Впоследствии я узнал, что граф Пален отдал меня на растерзание, без малейшей попытки сказать хоть слово в разъяснение роли председателя на суде присяжных, а этот "один" министр, не разделявший поспешных обвинений против меня и искавший причин оправдания глубже, был Д. А. Милютин, лично мне незнакомый...

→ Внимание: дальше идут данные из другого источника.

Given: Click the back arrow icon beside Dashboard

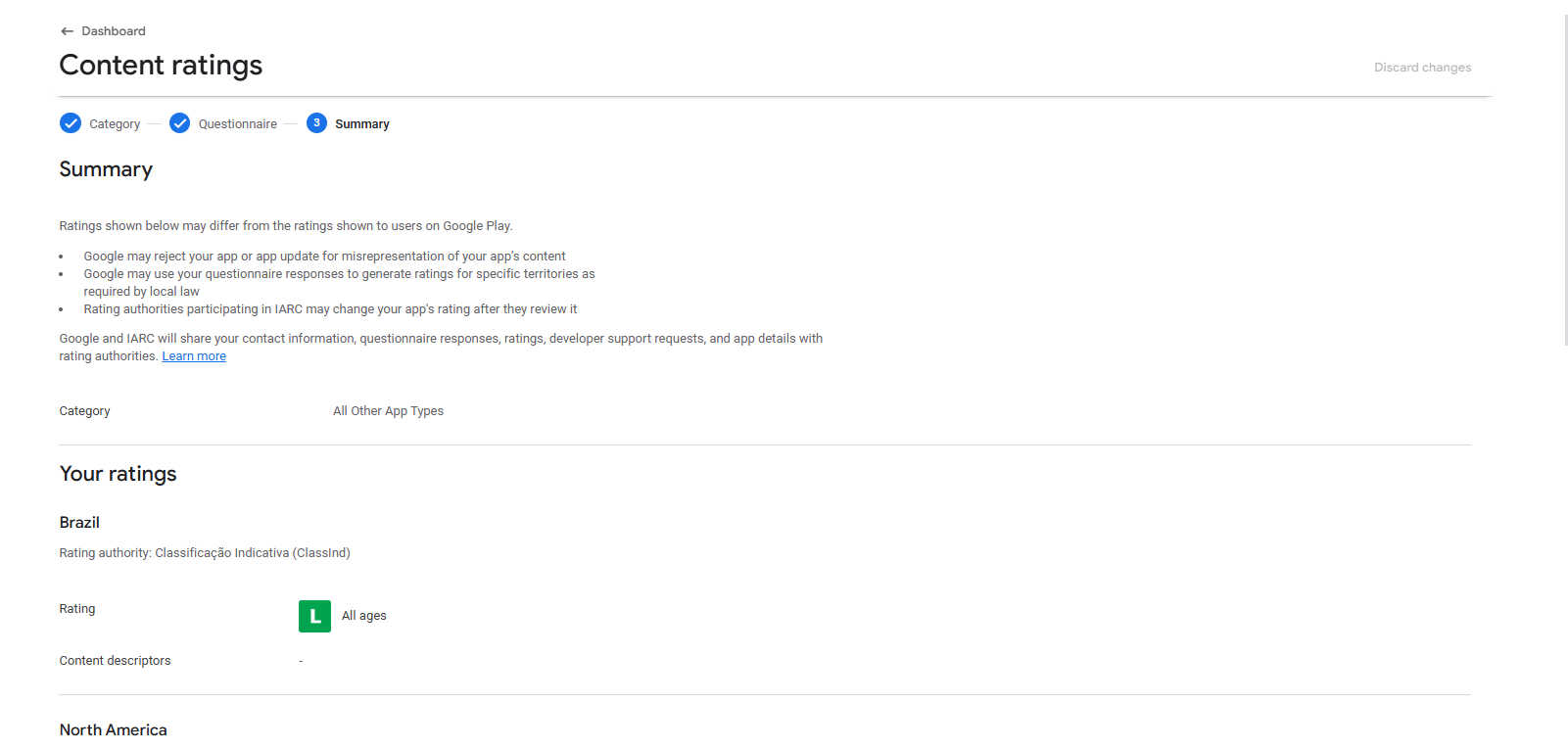Looking at the screenshot, I should [x=67, y=31].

"Что делать, - сказал я Мордвинову, - буря была неизбежна, и следовало предвидеть, что невежественные в судебном деле люди, хотя бы и русские министры, будут закрывать глаза на истинные причины оправдания и станут искать "человека" и на него направлять свои удары. Таким человеком, по выдающемуся в процессе положению председателя, представляюсь я. На меня и посыплются укоры, наветы и инсинуации. Но меня интересует мнение юристов-практиков, которые понимают, какая трудная задача выпала мне на долю. Вы сидели, С. А., все заседание сзади меня, - ну, вы что скажете? Можно ли было вести дело иначе?" "Нельзя! Положительно, нельзя! Вы сделали все, что, по моему мнению, можно и должно. Я так и объяснил это весьма подробно графу Палену, доказывая ему как очевидец и как старший председатель всю несправедливость нападений на вас. А статью Каткова прочтите: она производит большой эффект!.."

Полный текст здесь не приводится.